Re: [PATCH v2] scsi: libsas: Fix disk not being scanned in after being removed

From: John Garry
Date: Wed Mar 06 2024 - 13:43:52 EST


On 27/02/2024 09:01, Xingui Yang wrote:
As of commit d8649fc1c5e4 ("scsi: libsas: Do discovery on empty PHY to
update PHY info"), do discovery will send a new SMP_DISCOVER and update
phy->phy_change_count. We found that if the disk is reconnected and phy
change_count changes at this time, the disk scanning process will not be
triggered.

So update the PHY info with the last query results.

Please mention that sas_unregister_devs_sas_addr() should be called before sas_set_ex_phy() for this case.

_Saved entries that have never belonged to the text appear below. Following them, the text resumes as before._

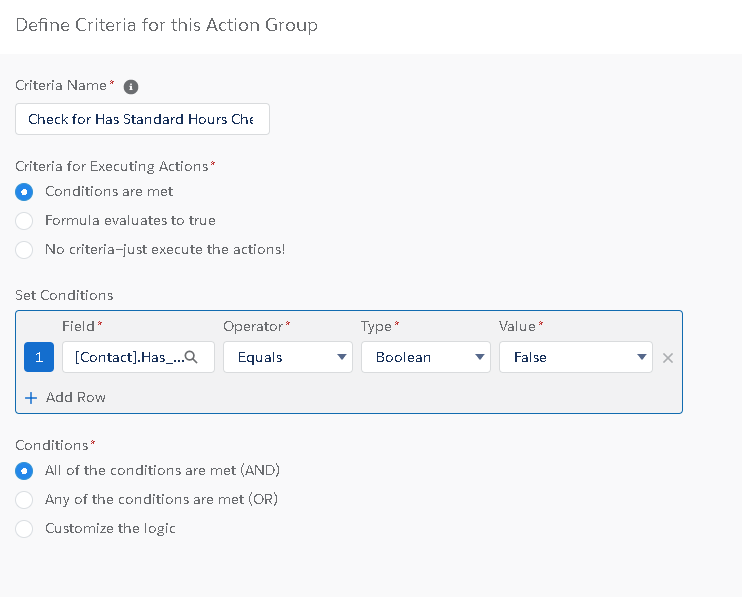The height and width of the screenshot is (597, 742).
Task: Click the Add Row link
Action: [x=75, y=397]
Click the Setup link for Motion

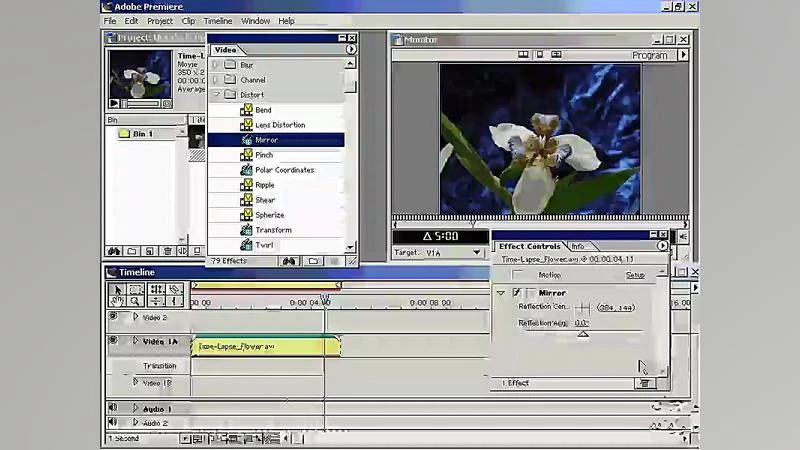[x=635, y=275]
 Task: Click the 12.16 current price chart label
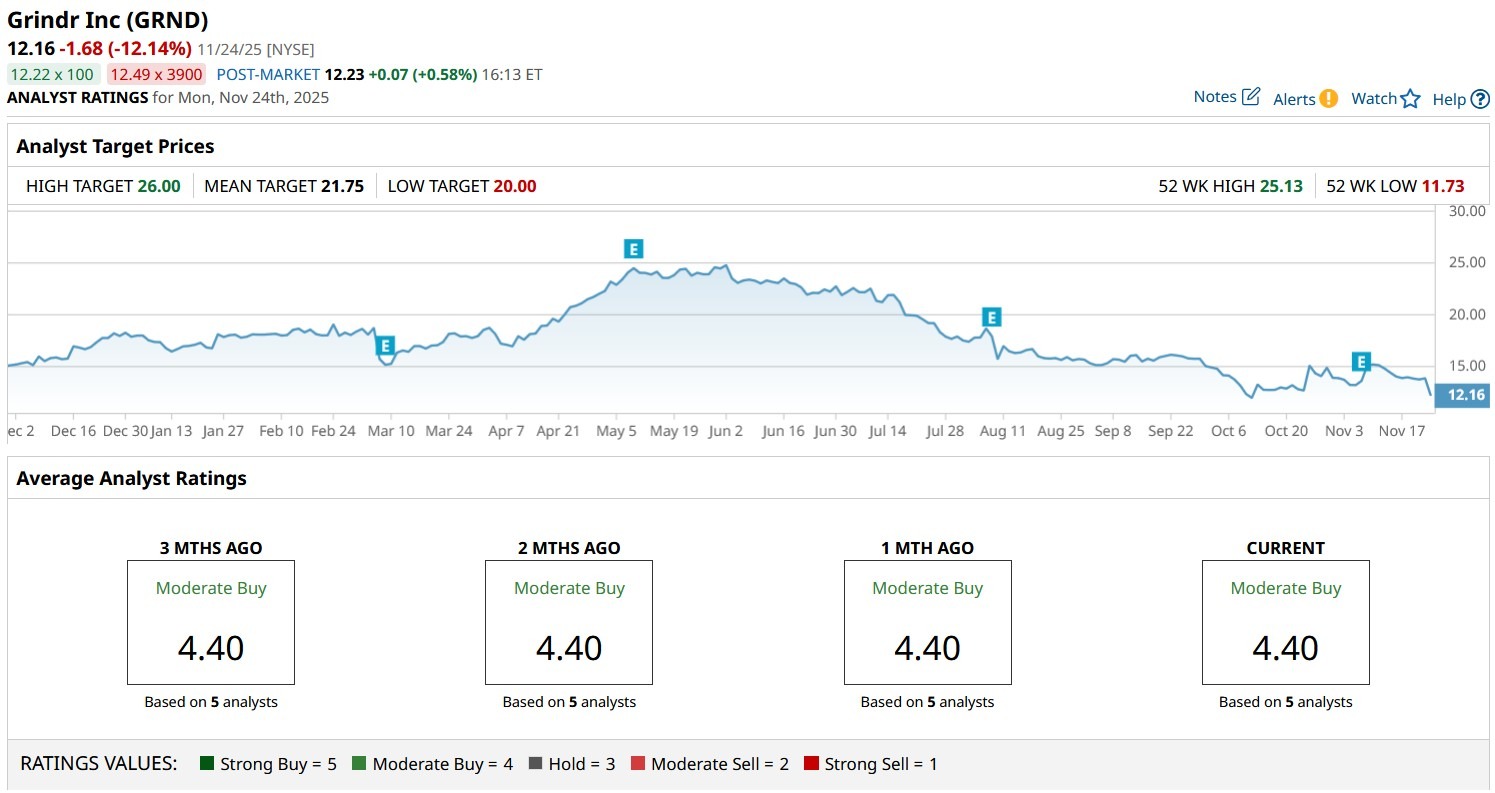pos(1465,395)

Fixes: d8649fc1c5e4 ("scsi: libsas: Do discovery on empty PHY to update PHY info")
Signed-off-by: Xingui Yang <yangxingui@xxxxxxxxxx>
---
v1 -> v2:
Use sas_get_phy_discover() instead of sas_get_phy_attached_dev() in
sas_rediscover_dev() and use disc_resp to update phy info.
---
drivers/scsi/libsas/sas_expander.c | 37 ++++++++++++++++++++++--------
1 file changed, 28 insertions(+), 9 deletions(-)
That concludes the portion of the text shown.